Last September one of my old friends got married, to a lovely guy named Matt.
No, that isn’t Matt above. That’s Michael, her brother.
It was a great day. There were lots of old friends there that I hadn’t seen in years. It was particularly poignant as most of us had only ever really interacted (in the main, at least) in muddy fields at music festivals. Yet here we were, dressed up and there for one of our own doing something very grown up indeed.
Hannah had asked if I would be the photographer for the day, and I sadly had to say no. Both of my usual ‘wedding cameras’ had completely stopped working that same week, with no prospect of getting them fixed to a standard where I would trust them anytime soon. On top of that, I had just gotten engaged to Grace a few weeks prior, and my head was still spinning from the prospect of having to work out how on earth to navigate the mammoth task of dealing with the distance, and the visa process. I probably wasn’t a very good pal back then – something I regret.

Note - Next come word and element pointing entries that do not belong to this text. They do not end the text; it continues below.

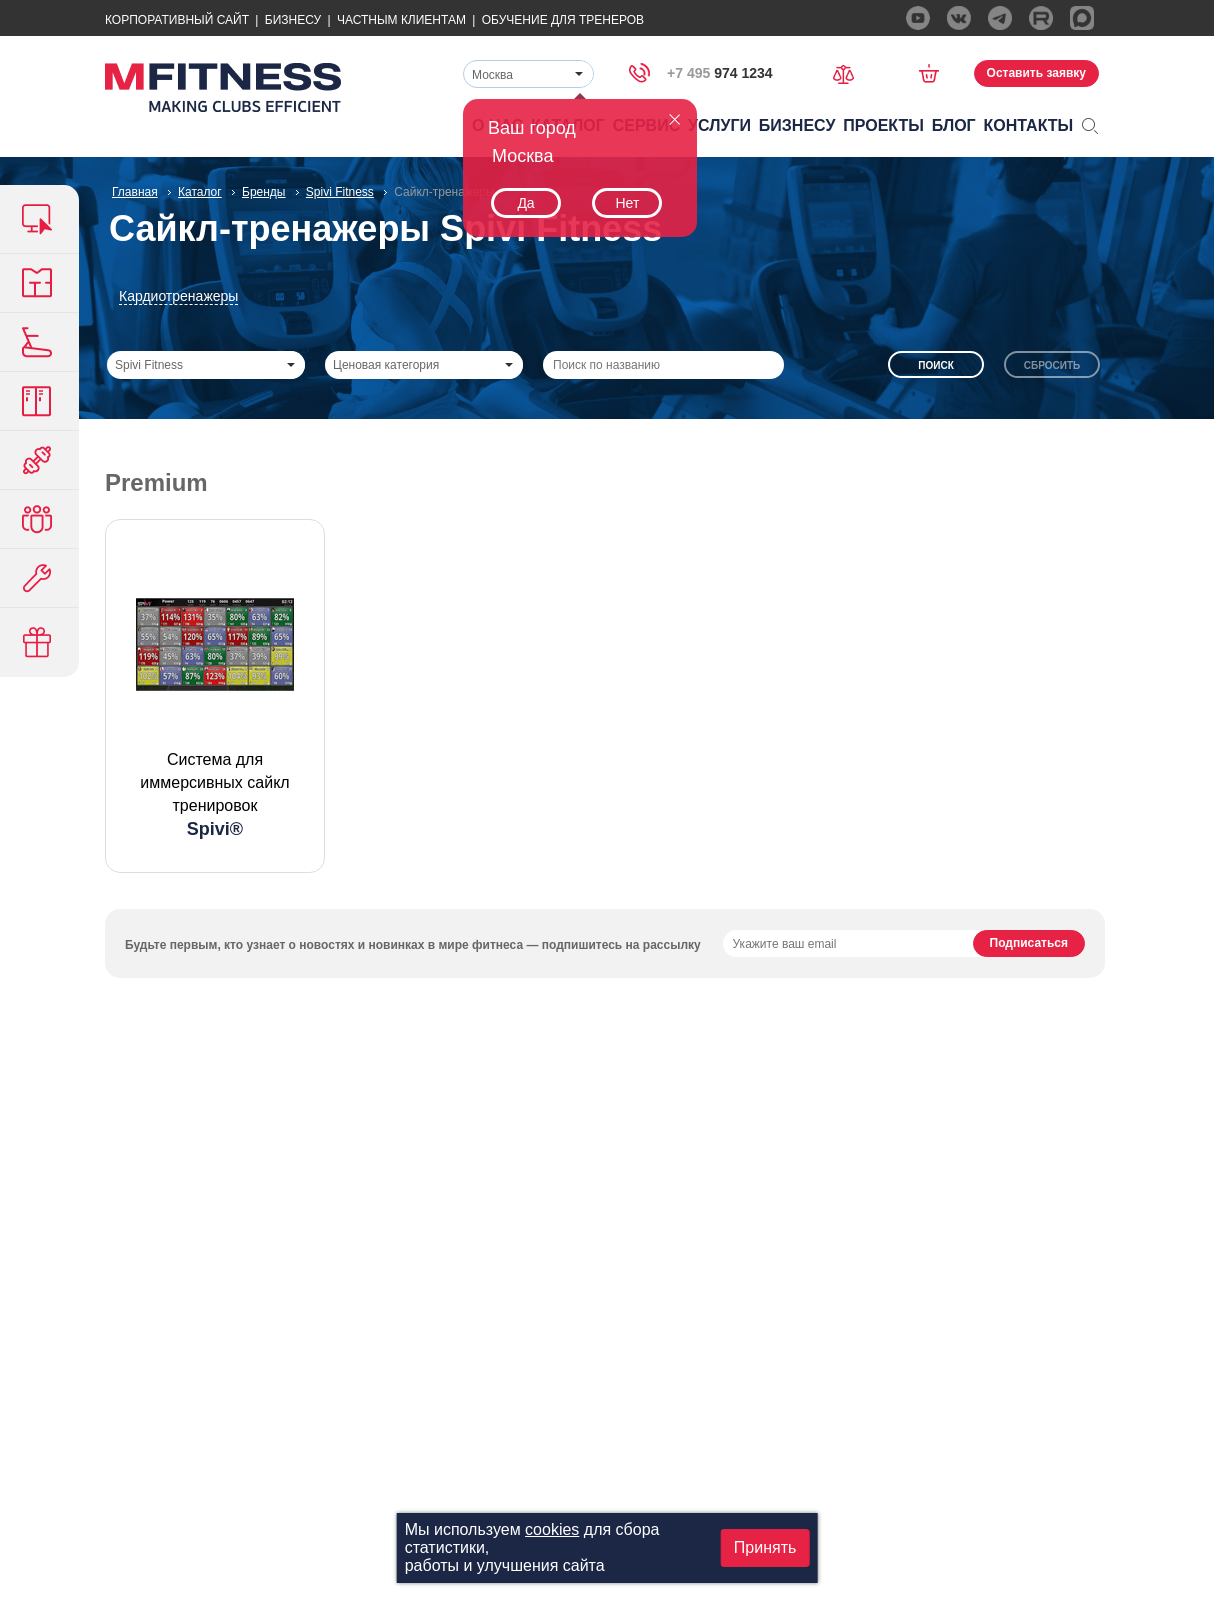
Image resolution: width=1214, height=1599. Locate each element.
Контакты (1029, 125)
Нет (627, 203)
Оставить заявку (1036, 73)
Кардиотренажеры (178, 296)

All that aside, the day was great. In keeping with Hannah’s personality (and now, I’ve come to realise, Matt’s too), the day was fiercely unique and laid back. In the style of a music festival, there were big tents and mexican food from a kitschy van. Did I mention that the combined wedding/honeymoon vehicle was a VW Camper Van?

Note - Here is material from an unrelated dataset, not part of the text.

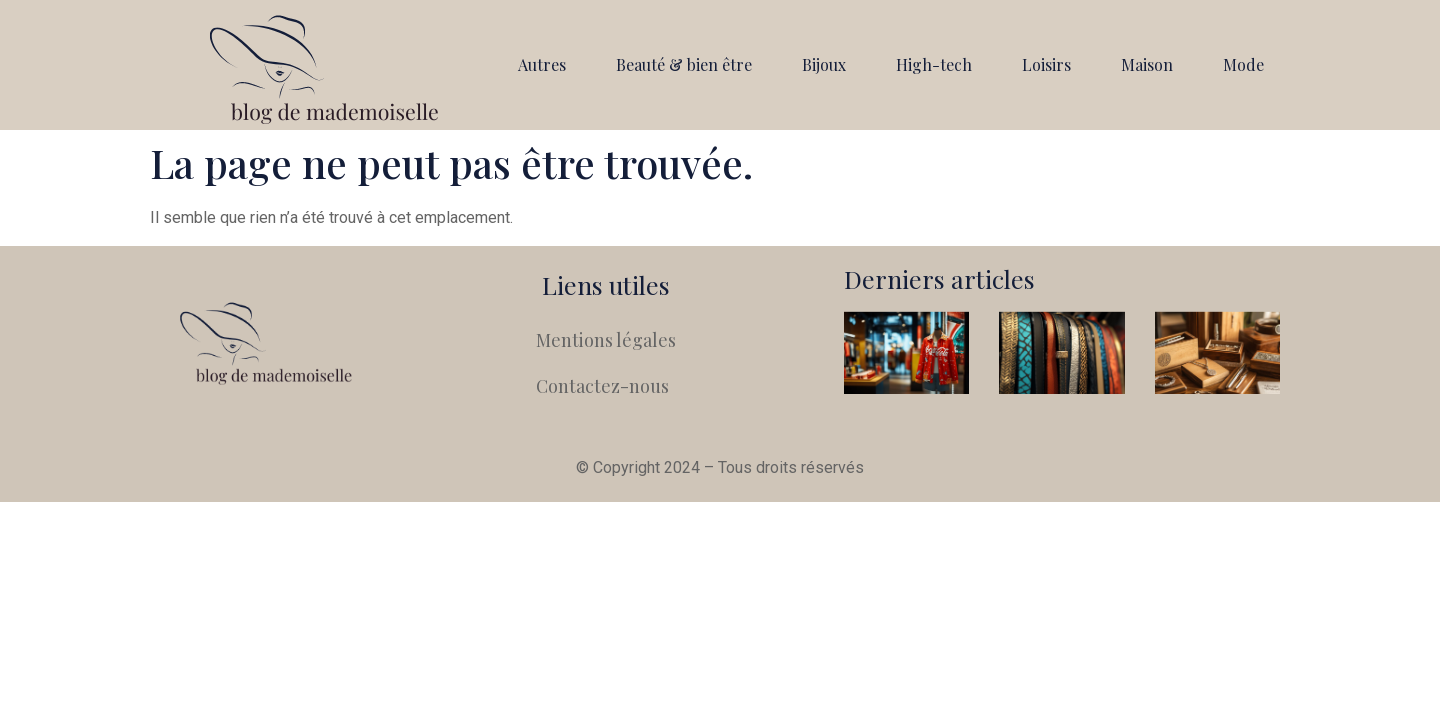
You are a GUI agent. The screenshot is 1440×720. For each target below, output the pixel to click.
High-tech (934, 64)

I vaguely remember taking my old Leica with me to get some pictures, with no promises that any would see the light of day. There were a couple of shots on the end of a reel I processed months ago, but to be honest I completely forgot that I had taken another full roll. It wasn’t till the other night when I found and developed this un-marked can of Neopan that I realised.

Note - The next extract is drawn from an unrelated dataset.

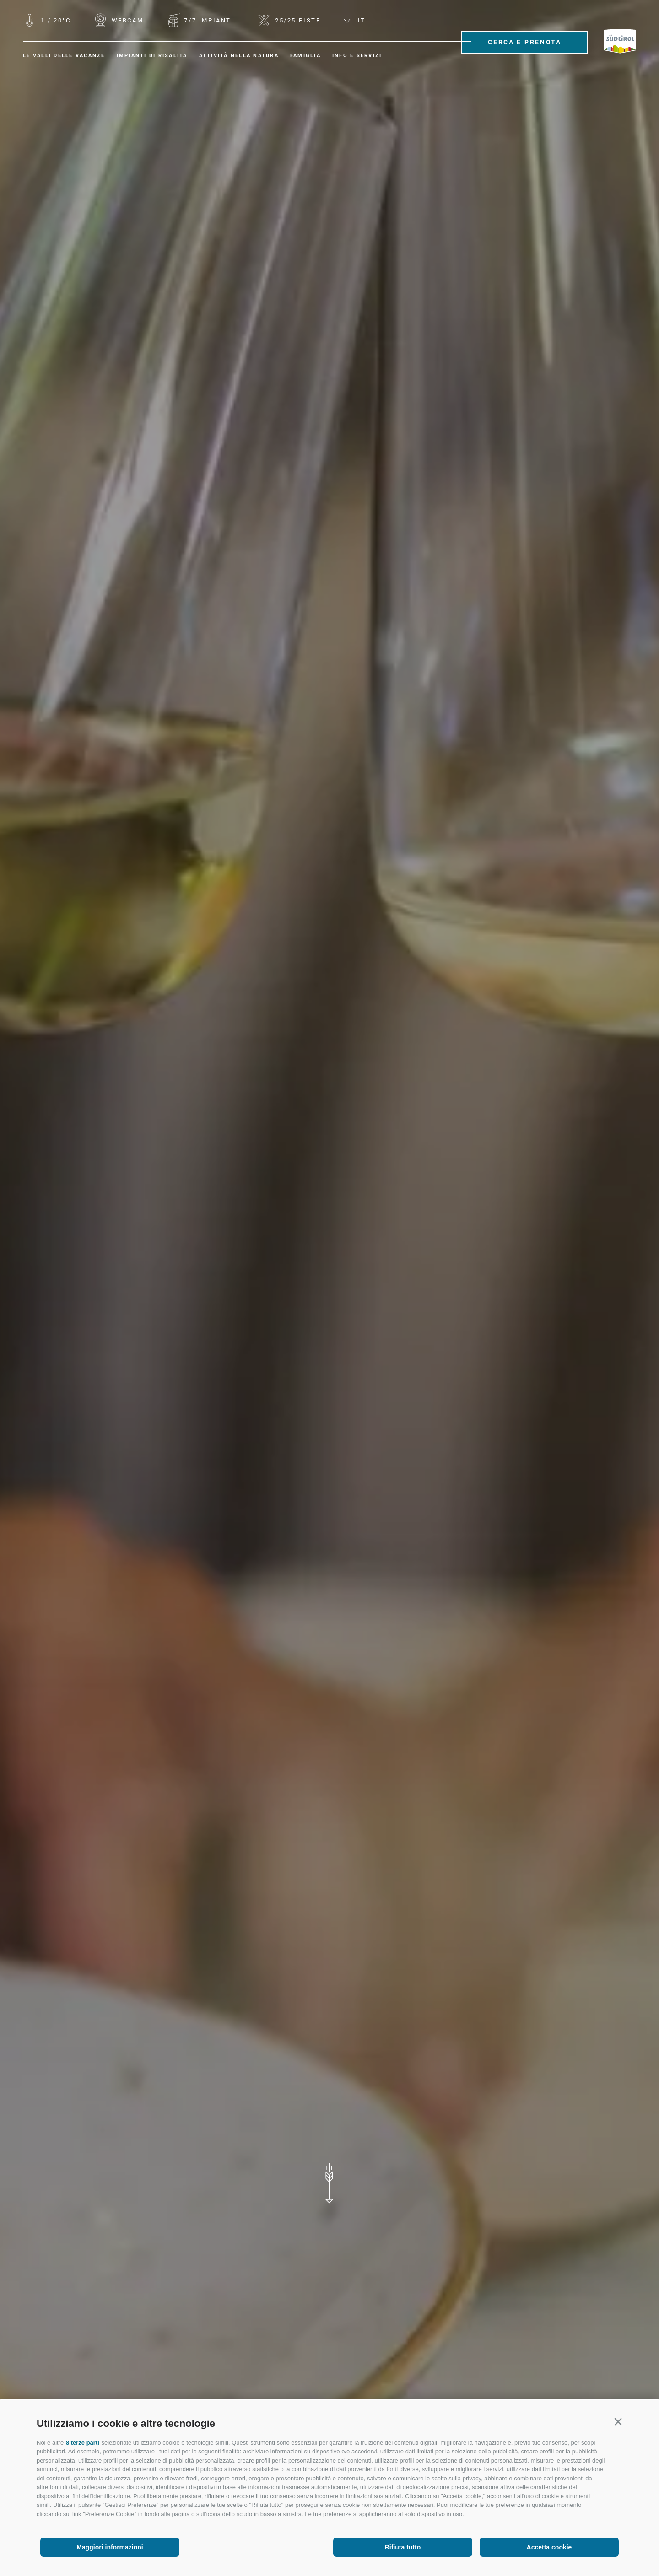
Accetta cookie (549, 2547)
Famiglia (305, 56)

These are pictures that I thought were gone.
One of the best things about film is this sort of thing. Re-discovering moments that you had forgotten ever happened in the first place. The instant gratification of digital (for all of its ease) means that a bit of the wonder is lost along the way at times. This isn’t any sort of argument in favour of film as a medium; it is expensive, time consuming, and regularly a massive pain in the ass. Sometimes though, it can surprise you. I hope it surprises Hannah and Matt, in a good way. I hope that they remember bits about the day that might have slipped through in the sheer sensory overload that is a wedding. After all, that’s what photography is for… surely?